• Task brief:
Omit all pictures. Copy exactly the lines from the line containing "Turn on Reading mode eye icon" to the end of the listing, with both ends included.

....

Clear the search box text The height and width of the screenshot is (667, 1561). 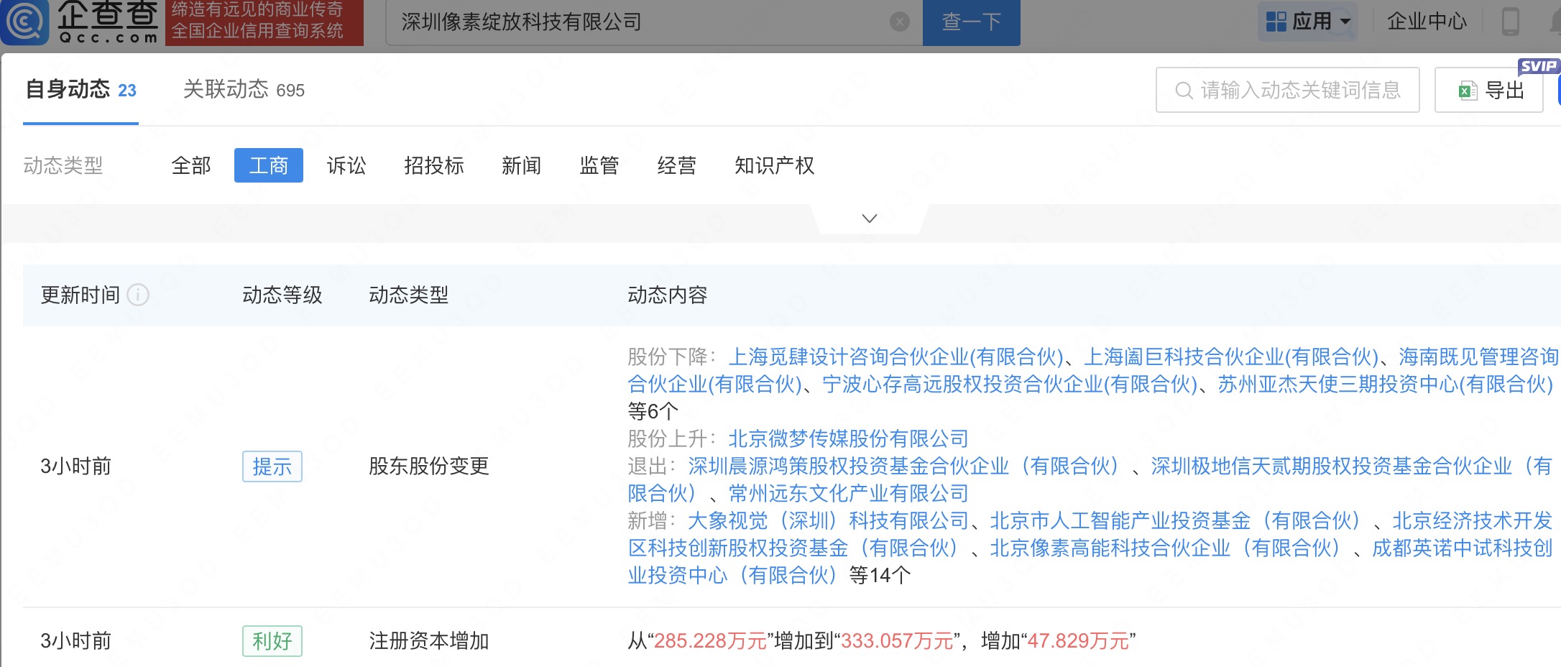tap(899, 22)
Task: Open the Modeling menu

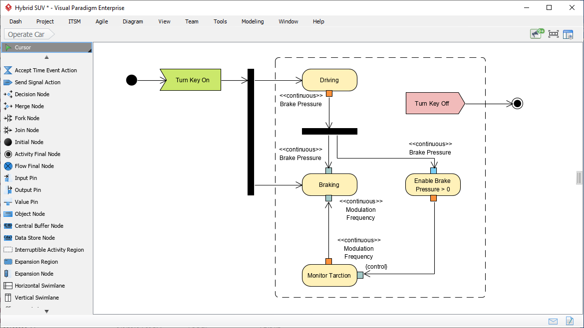Action: coord(252,21)
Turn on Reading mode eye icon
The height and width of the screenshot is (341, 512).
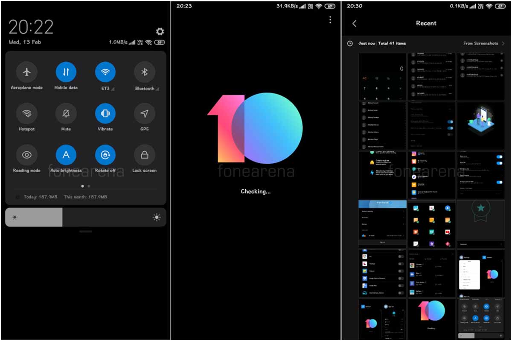pyautogui.click(x=27, y=155)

....

• Exercise output:
Turn on Reading mode eye icon
The height and width of the screenshot is (341, 512).
pyautogui.click(x=27, y=155)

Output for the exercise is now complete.